■ **WHAT TO PRODUCE**
Reproduce all of the material below word for word, keeping every line in its original order.

Excerpt from a dataset:

— START —

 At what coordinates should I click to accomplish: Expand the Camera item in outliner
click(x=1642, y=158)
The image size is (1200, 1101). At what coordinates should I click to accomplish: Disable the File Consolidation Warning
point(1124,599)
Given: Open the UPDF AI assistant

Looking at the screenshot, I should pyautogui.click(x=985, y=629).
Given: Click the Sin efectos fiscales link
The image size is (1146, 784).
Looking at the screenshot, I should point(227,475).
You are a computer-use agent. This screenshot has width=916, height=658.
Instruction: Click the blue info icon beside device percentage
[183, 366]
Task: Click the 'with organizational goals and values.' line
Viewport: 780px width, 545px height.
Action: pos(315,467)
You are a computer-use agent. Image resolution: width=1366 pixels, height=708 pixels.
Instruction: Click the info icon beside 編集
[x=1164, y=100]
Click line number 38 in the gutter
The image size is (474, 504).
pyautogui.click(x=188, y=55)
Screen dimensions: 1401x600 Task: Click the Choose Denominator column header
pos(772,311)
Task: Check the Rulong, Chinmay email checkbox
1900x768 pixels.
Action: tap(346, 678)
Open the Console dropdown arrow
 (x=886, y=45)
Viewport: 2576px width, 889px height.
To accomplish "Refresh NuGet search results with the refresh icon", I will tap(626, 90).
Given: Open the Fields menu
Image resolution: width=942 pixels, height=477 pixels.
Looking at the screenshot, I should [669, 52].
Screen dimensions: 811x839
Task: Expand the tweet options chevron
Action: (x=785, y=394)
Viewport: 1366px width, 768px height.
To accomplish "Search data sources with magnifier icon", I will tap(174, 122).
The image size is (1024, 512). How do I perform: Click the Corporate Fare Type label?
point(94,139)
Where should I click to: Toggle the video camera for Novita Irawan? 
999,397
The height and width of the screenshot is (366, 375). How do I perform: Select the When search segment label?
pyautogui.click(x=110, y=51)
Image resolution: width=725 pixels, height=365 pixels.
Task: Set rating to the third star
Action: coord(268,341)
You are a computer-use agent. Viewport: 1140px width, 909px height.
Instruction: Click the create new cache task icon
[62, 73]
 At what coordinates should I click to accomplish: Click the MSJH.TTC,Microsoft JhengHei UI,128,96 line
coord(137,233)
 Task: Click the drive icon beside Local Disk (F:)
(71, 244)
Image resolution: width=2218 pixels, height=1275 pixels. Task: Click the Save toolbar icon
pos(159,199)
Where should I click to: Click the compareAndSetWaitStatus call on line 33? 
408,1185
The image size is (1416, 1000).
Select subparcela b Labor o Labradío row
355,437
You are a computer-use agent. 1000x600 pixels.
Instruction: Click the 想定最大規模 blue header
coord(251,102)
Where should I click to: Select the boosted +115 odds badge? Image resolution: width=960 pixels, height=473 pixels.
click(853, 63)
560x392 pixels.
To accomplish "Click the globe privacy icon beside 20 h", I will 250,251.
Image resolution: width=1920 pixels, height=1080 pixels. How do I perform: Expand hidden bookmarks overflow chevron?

— END —

■ **SOLUTION**
 At what coordinates should I click to accomplish: Expand the Camera item in outliner
click(x=1642, y=158)
The image size is (1200, 1101). At what coordinates should I click to accomplish: Disable the File Consolidation Warning
point(1124,599)
Given: Open the UPDF AI assistant

Looking at the screenshot, I should pyautogui.click(x=985, y=629).
Given: Click the Sin efectos fiscales link
The image size is (1146, 784).
Looking at the screenshot, I should point(227,475).
You are a computer-use agent. This screenshot has width=916, height=658.
Instruction: Click the blue info icon beside device percentage
[183, 366]
Task: Click the 'with organizational goals and values.' line
Viewport: 780px width, 545px height.
Action: pos(315,467)
You are a computer-use agent. Image resolution: width=1366 pixels, height=708 pixels.
Instruction: Click the info icon beside 編集
[x=1164, y=100]
Click line number 38 in the gutter
The image size is (474, 504).
pyautogui.click(x=188, y=55)
Screen dimensions: 1401x600 Task: Click the Choose Denominator column header
pos(772,311)
Task: Check the Rulong, Chinmay email checkbox
1900x768 pixels.
Action: tap(346, 678)
Open the Console dropdown arrow
 (x=886, y=45)
Viewport: 2576px width, 889px height.
To accomplish "Refresh NuGet search results with the refresh icon", I will tap(626, 90).
Given: Open the Fields menu
Image resolution: width=942 pixels, height=477 pixels.
Looking at the screenshot, I should [669, 52].
Screen dimensions: 811x839
Task: Expand the tweet options chevron
Action: (x=785, y=394)
Viewport: 1366px width, 768px height.
To accomplish "Search data sources with magnifier icon", I will tap(174, 122).
The image size is (1024, 512). How do I perform: Click the Corporate Fare Type label?
point(94,139)
Where should I click to: Toggle the video camera for Novita Irawan? 
999,397
The height and width of the screenshot is (366, 375). How do I perform: Select the When search segment label?
pyautogui.click(x=110, y=51)
Image resolution: width=725 pixels, height=365 pixels.
Task: Set rating to the third star
Action: coord(268,341)
You are a computer-use agent. Viewport: 1140px width, 909px height.
Instruction: Click the create new cache task icon
[62, 73]
 At what coordinates should I click to accomplish: Click the MSJH.TTC,Microsoft JhengHei UI,128,96 line
coord(137,233)
 Task: Click the drive icon beside Local Disk (F:)
(71, 244)
Image resolution: width=2218 pixels, height=1275 pixels. Task: Click the Save toolbar icon
pos(159,199)
Where should I click to: Click the compareAndSetWaitStatus call on line 33? 
408,1185
The image size is (1416, 1000).
Select subparcela b Labor o Labradío row
355,437
You are a computer-use agent. 1000x600 pixels.
Instruction: Click the 想定最大規模 blue header
coord(251,102)
Where should I click to: Select the boosted +115 odds badge? Image resolution: width=960 pixels, height=473 pixels.
click(853, 63)
560x392 pixels.
To accomplish "Click the globe privacy icon beside 20 h", I will 250,251.
Image resolution: width=1920 pixels, height=1080 pixels. How do I perform: Expand hidden bookmarks overflow chevron?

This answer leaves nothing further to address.